Krize çare olarak sundukları programla bize esnek çalışma modellerini, bizi birbirimizin rakibi haline getirecek performansa dayalı ücretlendirme sistemini ve yaş sınırı kaldırılıp süresi üç yıla çıkarılan zorunlu Bireysel Emeklilik Sistemini dayatıyorlar.
Dövizin ucuz ve faizlerin düşük olduğu dönemde dışarıdan alınan borç paraları kentlerin yağmalanmasına, doğanın tahrip edilmesine, yandaş inşaat firmalarının kasasına akıtanlar rüzgâr tersine döndüğünde yine bizim kemer sıkmamızı, fedakârlıkta bulunmamızı istiyorlar.
Emeğin hak arama yollarının tamamen kapatıldığı, sendikal örgütlenmenin engellendiği, grevlerin yasaklandığı koşullarda karlarını katlayanların borçlarını siz ödeyin diyorlar.
Oysa işçilerin, emekçilerin bu krizi yaratanlara bir borcu yoktur.

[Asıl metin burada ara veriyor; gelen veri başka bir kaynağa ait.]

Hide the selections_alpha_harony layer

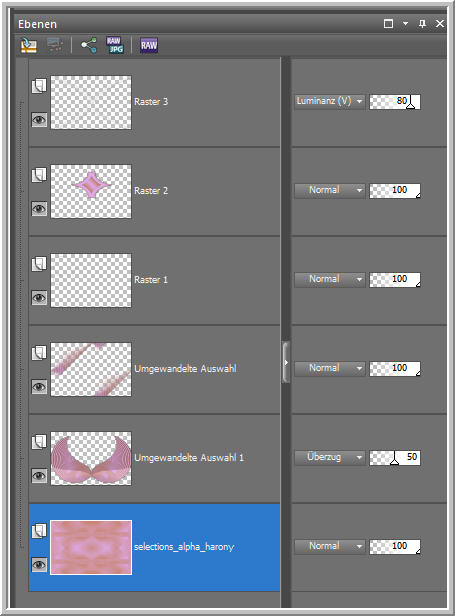coord(39,565)
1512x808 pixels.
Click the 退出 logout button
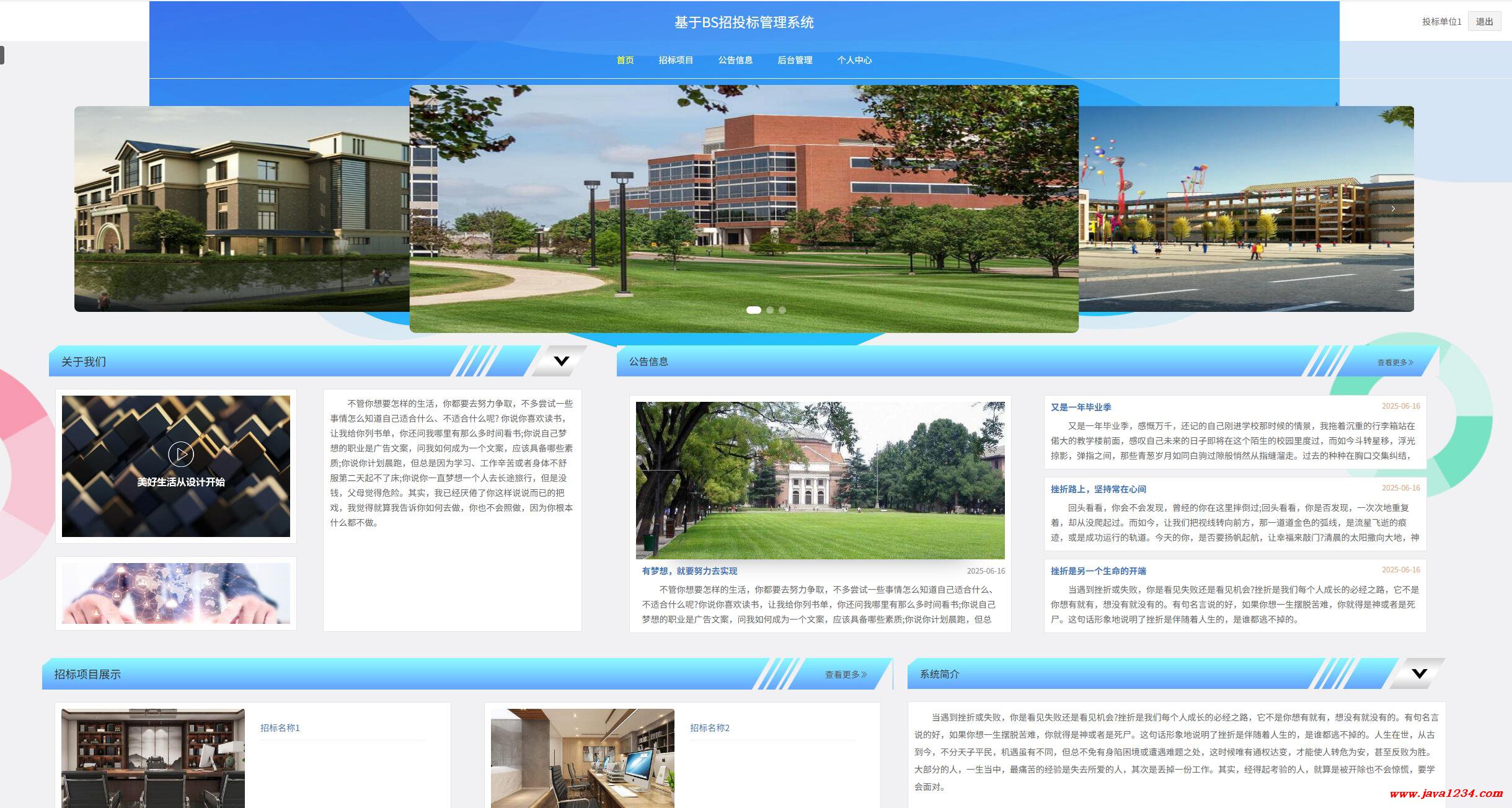(1484, 22)
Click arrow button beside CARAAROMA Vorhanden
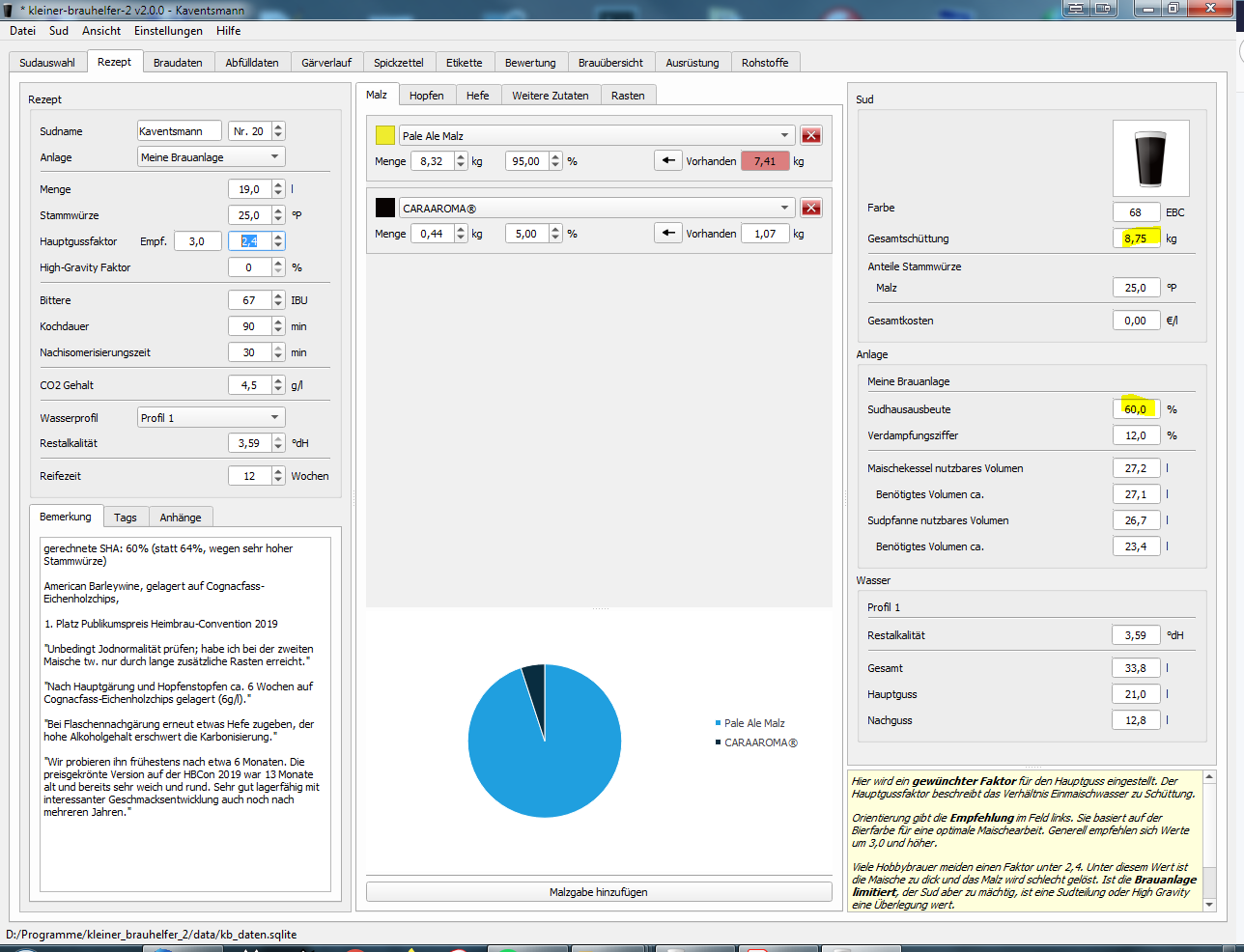The width and height of the screenshot is (1244, 952). coord(667,233)
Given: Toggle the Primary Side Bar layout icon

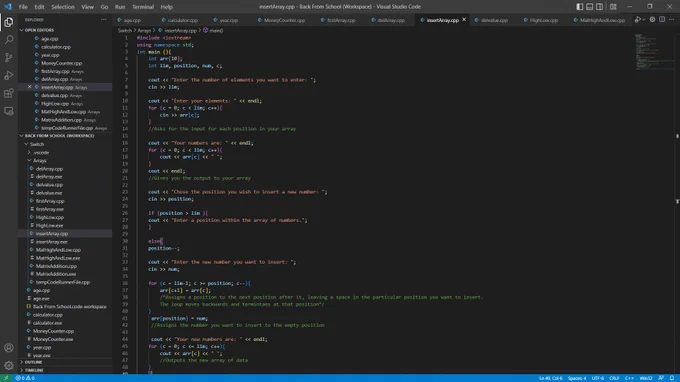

Tam tersine yıllardır yaşadığı kayıplardan kaynaklı alacağı vardır.
Bu nedenle biz KESK olarak başkalarının donattığı masanın hesabını ödemeye, %1’in yarattığı krizin faturasının %99’a yıkılmasına artık yeter diyoruz. %99’un yan yana gelmesi, sesini birlikte yükseltmesi için mücadele ediyoruz.
Bunun için;
Sadece yaşadığımız gerçek enflasyonla değil, 20 Eylül’de açıklanan Yeni Ekonomi Programının (YEP) 2018 yılı için yüzde 20.8, 2019 yılı için yüzde 15.9 enflasyon hedefleri ile bile çoktan hükmünü yitiren son toplu sözleşmenin derhal yenilenmesini,
Maaşlarımızda hedeflenen enflasyon oranında değil, yaşanan gerçek enflasyon oranında, satın alma gücümüzdeki azalma ve ekonomik büyüme oranları dikkate alınarak artış yapılmasını,
Elektrik, doğalgaz, su, akaryakıt, ekmek, toplu taşıma gibi temel ihtiyaçlara yapılan zamların geri alınmasını, zam yapılmamasını,
Emeğin haklarını yok eden KHK’lerin iptal edilmesini,
OHAL KHK’leri ile herhangi bir hukuki delil ve mahkeme kararı olmadan işinden ekmeğinden edilen tüm kamu emekçilerinin işine iade edilmesini, işten el çektirildikleri süre içindeki maddi ve manevi tüm kayıplarının telafi edilmesini,
Kriz gerekçesi ile işten çıkarmalara son verilmesini,
Tüm yükü emekçilerin sırtına yıkan vergi adaletsizliğine son verilmesini,
Kamu emekçilerinin iş güvencesini ortadan kaldırmayı hedefleyen her türlü güvencesiz istihdam uygulamasına son verilmesini, herkese güvenceli iş ve güvenli gelecek sağlanmasını
İSTİYORUZ.
Sevgili Kamu Emekçisi,
Biliyoruz, yorgunsun. Ama vakit, senin hiçbir payının olmadığı bir krizin sırtına yıkılmasına karşı ayağa kalkma, insanca yaşamaya yetecek bir ücret ve güvenceli çalışma için taleplerine sahip çıkma vaktidir.